━━ Gegeven tekst ━━

Volgens een gezaghebbende verslaggever van de Washington Post, Thomas Ricks, zou de huidige bevelhebber van de Amerikaanse strijdkrachten in Irak, generaal Raymond T. Odierno, tot 2015 minimaal vijfendertigduizend manschappen in Irak willen houden om de stabiliteit van de olierijke staat te bestendigen. Ricks is een uitgesproken criticaster van de oorlog in Irak en doorgaans zeer goed geïnformeerd. 'De Irakoorlog van Obama zou wel eens langer kunnen duren dan de Irakoorlog van Bush,' zo vertelde Ricks in de Daily Show van tien februari (zie video). Het zal moeilijk worden voor Barack Obama de roep om een langer verblijf in Irak te weerstaan, helemaal als blijkt dat voor de pacificatie van Afghanistan minder troepen nodig zijn, dan tot nu toe gedacht werd.



Half overstag

Niet alleen in Irak gebeurde er een democratisch wonder; ook in Nederland heeft minister-president Jan Peter Balkenende zijn jarenlange verzet tegen een onderzoek naar de Nederlandse besluitvorming omtrent de Irakoorlog moeten staken. Na een reeks van onthullingen van onder andere NRC Handelsblad, RTL Nieuws en de persdienst GDP besloot de eerste minister eigenhandig een commissie in te stellen die het wel en wee van de Nederlandse politieke steun voor de invasie moet gaan blootleggen. Voormalig president van de Hoge Raad Willibrord Davids (zie foto) heeft zich bereid verklaard de commissie te gaan leiden.



Het instellen van een commissie door de regering om het handelen van diezelfde regering te onderzoeken, is een op zijn minst merkwaardige stap. Het controleren van de regering is een taak en zelfs een grondrecht van het parlement en dus niet van de regering zelf. Tijdens de formatiebesprekingen is dit grondrecht wat betreft de Nederlandse rol in de Irakoorlog in het 'Pact van Beetsterzwaag' door de regeringspartijen verkwanseld. De PvdA sprak in 2004 nog bij monde van Bert Koenders over het 'neerlaten van een ijzeren gordijn' met betrekking tot de weigering van Balkenende de besluitvorming rond Irak te laten onderzoeken. Het ijzeren gordijn mocht drie jaar later van diezelfde partij gewoon blijven hangen.

Met de instelling van de Commissie Davids is het alsof de verdachte in het beklaagdenbankje aankondigde zelf het onderzoek naar zijn schuldvraag ter hand te zullen nemen. Toch stemde het parlement, dat in feite buitenspel wordt gezet, enigszins morrend in met de instelling van de commissie. Dat iemand met de statuur van Willibrord Davids zich voor het wiebelende karretje van Balkenende laat spannen, is een weer een ander verhaal.

━━━
━━ Aangeleverde gegevens ━━

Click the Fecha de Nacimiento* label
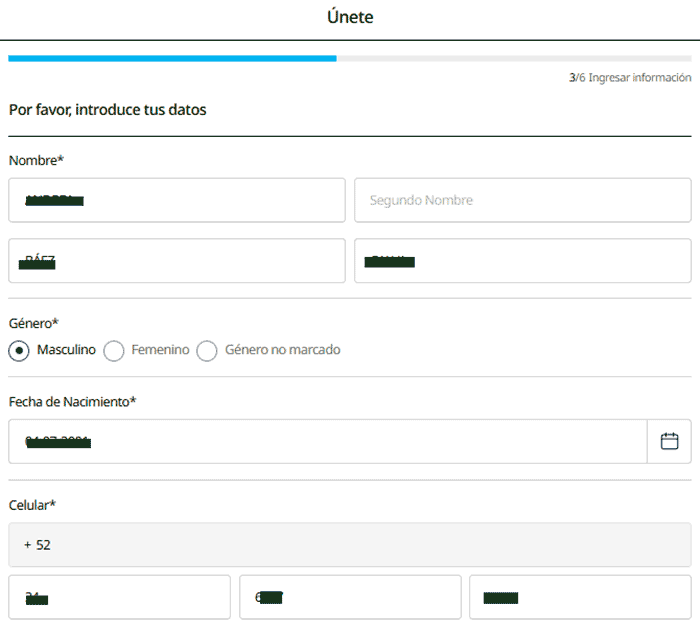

━━━

Citeer woord voor woord uit de tekst over de Irakoorlog het gedeelte dat begint bij de woorden waarin "Half overstag" staat en ophoudt bij "te gaan leiden.".

Half overstag

Niet alleen in Irak gebeurde er een democratisch wonder; ook in Nederland heeft minister-president Jan Peter Balkenende zijn jarenlange verzet tegen een onderzoek naar de Nederlandse besluitvorming omtrent de Irakoorlog moeten staken. Na een reeks van onthullingen van onder andere NRC Handelsblad, RTL Nieuws en de persdienst GDP besloot de eerste minister eigenhandig een commissie in te stellen die het wel en wee van de Nederlandse politieke steun voor de invasie moet gaan blootleggen. Voormalig president van de Hoge Raad Willibrord Davids (zie foto) heeft zich bereid verklaard de commissie te gaan leiden.